No one should have to defend the position that humans aren’t animals or that we haven’t been evolving just as every other living life form has over the eons. Accepting this should not be a bridge too far for a Christian, and if it is then clearly the theology needs adjusting.

Perhaps the solution is to attribute natural selection to God’s plan. Or perhaps the concept of God itself could be dialed down from that of creator of everything whatsoever to something inside ourselves which makes our oh-so-different human experience possible.

RichardBuggs · May 12, 2018, 5:58pm

Hi T, yes repetitive regions are more likely to have mutations due to unequal crossovers during recombination. The main reason why they are hard to assemble it that when a particular sequence is repeated many times in tandem (one after another after another…) it is hard to know how many times that repeat occurs. We don’t know which copy of the repeat our DNA reads come from. It is a bit like the pieces of a jigsaw puzzle (to use analogy you used earlier) that are all from a blue sky. They are all exactly the same so it is very hard to place them, and unlike a jigsaw puzzle, they don’t have unique shapes that allow us to place them uniquely in the end. The only way to properly assemble them is to use very long reads (such as PacBio, which was used in PanTro5 and PanTro6) or methods that pair up two reads over long distances (mate pair libraries), but even today our methods are not always good enough. Obviously a lot of effort has gone into this for the human genome, and somewhat less for the chimpanzee, though what has been done on the chimpanzee is pretty impressive. A lot of repetitive DNA has been assembled in both genomes.
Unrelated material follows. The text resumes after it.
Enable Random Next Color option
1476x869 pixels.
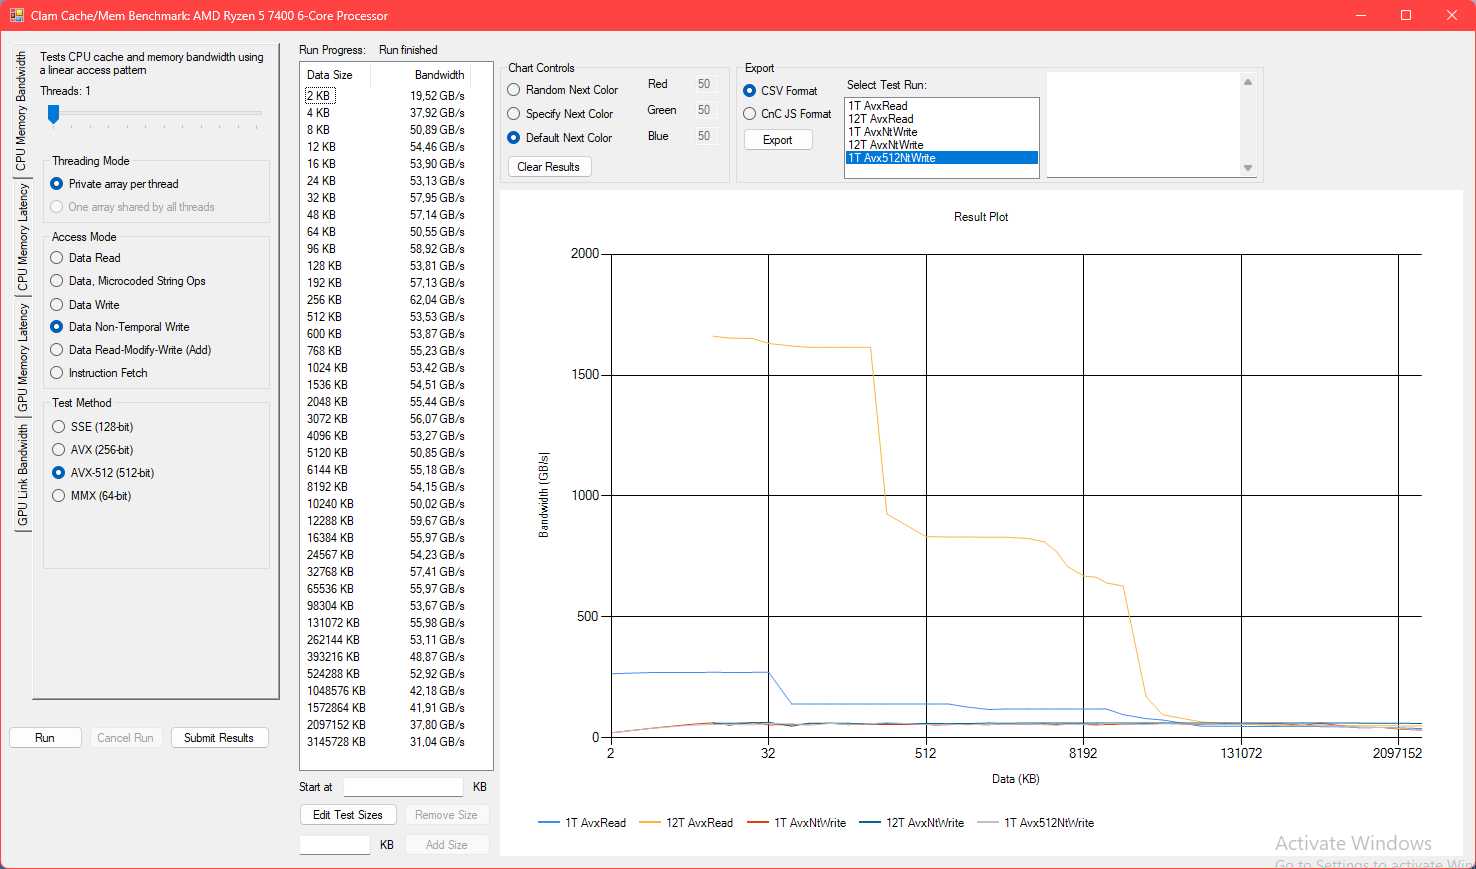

It is worth noting, however, that it is often the number of copies of a repeat that we don’t know, not the sequence of the repeat itself. So if, for example, we are still unsure of how many times a particular repeat occurs in the chimpanzee genome, we may still know the sequence of the repeat and be able to align that to the human genome. In the .net.axt alignments (see post 35 above) the single sequence we have from the chimpanzee would be able to align multiple times to the human genome, so in my analyses in post 35 and post 40, these would show up as “Paralogs in axtnet alignment”, not as “Unaligned”.

Another reason why a region of the genome may be had to assemble is because it is highly heterozygous in the individual being sequenced, or for some other reason it is highly variable among allelic copies in the material being sequenced. Such regions are likely to be rapidly evolving, or under long term balancing selection.

For these reasons, (and the point I have made previously about the comparison of PanTro4 and PanTro5 alignments with Hg38) I would not be too optimistic that newly added chimp sequence will align with regions that have yet to be assembled in the human genome.

I haven’t looked at that, but looking at UCSC alignments of other species to the human genome, the chimpanzee has much more percent identity that any of the other species, as one would expect from morphology (as @MarkD has noted). The overall percentage of human vs other species genomes that are identical is in the 80s for chimpanzee and bonobo, in the 70s for the macaque, in the 40s for tarsier, in the 30s for cat, dog and cow, in the 20s for mouse and rat.